I spent the bulk of my work time today trying to figure out how to manage admissions for our program for fall 2008. Last year we instituted a wildly successful new procedure that set an application deadline for the first time, and grouped applicants who made it past the first cut into several on-campus all-day information and interview sessions. Because it was brand new, we had no idea how it would affect our application numbers or quality, or whether we should admit a percentage of the freshman class after each session rather than wait until all candidates were interviewed.

We learned a few things flying by the seat of our pants last year, but here we are smack dab in the middle of year 2, and we've changed the variables such that we can't really use the lessons we learned -- moving the deadline up, changing the spacing of the interview days around the deadline. Here we are with a group of interviewed students, and another big stack of applications of those yet to be interviewed who met the deadline. How many of the first group should we admit? If we don't admit any (in the name of fairness, letting everybody compete against the entire pool), we risk losing highly desirable students as they continue to shop around -- a scholarship offer in hand, as you may remember from your own college admission, counts for a lot as you're weighing other possibilities.

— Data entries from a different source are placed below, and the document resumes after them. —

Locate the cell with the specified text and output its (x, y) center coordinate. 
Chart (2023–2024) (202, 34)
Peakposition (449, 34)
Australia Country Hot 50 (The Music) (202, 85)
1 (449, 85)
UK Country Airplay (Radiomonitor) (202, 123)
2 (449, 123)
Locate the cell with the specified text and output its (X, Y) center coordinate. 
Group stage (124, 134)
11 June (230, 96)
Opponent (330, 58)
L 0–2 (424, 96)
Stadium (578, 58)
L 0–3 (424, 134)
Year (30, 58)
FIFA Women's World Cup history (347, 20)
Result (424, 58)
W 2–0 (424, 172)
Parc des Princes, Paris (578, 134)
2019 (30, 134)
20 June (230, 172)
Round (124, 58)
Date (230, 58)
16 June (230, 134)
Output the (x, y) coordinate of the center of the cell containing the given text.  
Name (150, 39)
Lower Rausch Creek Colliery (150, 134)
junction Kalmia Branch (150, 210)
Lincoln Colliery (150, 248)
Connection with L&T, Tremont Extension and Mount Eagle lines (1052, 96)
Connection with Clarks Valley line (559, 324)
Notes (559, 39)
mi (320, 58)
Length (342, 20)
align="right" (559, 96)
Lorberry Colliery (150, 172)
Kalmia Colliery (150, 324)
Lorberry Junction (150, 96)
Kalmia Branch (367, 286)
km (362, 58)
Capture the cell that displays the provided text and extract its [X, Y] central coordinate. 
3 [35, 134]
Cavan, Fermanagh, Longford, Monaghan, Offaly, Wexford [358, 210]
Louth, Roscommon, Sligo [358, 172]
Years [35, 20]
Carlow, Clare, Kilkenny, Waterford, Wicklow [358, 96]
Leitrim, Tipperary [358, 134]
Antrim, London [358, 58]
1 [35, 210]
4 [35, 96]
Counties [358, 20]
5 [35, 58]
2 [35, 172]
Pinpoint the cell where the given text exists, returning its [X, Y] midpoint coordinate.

The question becomes even more difficult when you're looking at students you've met and spent time with -- and in many cases developed an affection for that leads to advocacy on their behalf -- versus a stack of paper applications that have not yet been attached to a face and an enthusiastic attitude. It's natural to want to secure a spot for the former group, even as you are aware that every spot taken leads to increased competition for a reduced number of seats among the group still to come. Should folks who completed their applications before the deadline be given preference, even though no policy about early admissions was published? How should we draw the line between the students we want so much we will make immediate offers to, and the students we know are good material for our program but who should wait for a final decision until the entire pool of applicants is in view as context?

Much of the issue revolves around where one's loyalty should lie -- to the individual applicant (advocacy) or to the fairness of the system (justice). It seems right that there should be a place for both stances in a selective admissions environment. Representatives of the institution who interacted with the student should be expected to advocate for them. Those who oversee the entire process can take such advocacy into account, but reserve their loyalty for the process as a whole.

That realization helps me understand what administration is about, and why it's so problematic. It seems the height of bureaucratic inhumanity to pledge loyalty to a system rather than to human beings. Yet the administrator must build as fair a system as possible and avoid circumventing it for the benefit of select individuals, in the belief that a fair process will allow more of the deserving to attain the goods they seek.

The administrator building and overseeing the process will not always do what the advocates want -- nor will the process always come out in the best interests of the individual. That's what's painful about it. But will more deserving interests be served than would be possible if each decision were made ad hoc? We trust this is so. And so we administer the process, with fear and trembling, with an eye on the big picture and a dread of forever losing sight of the human scale.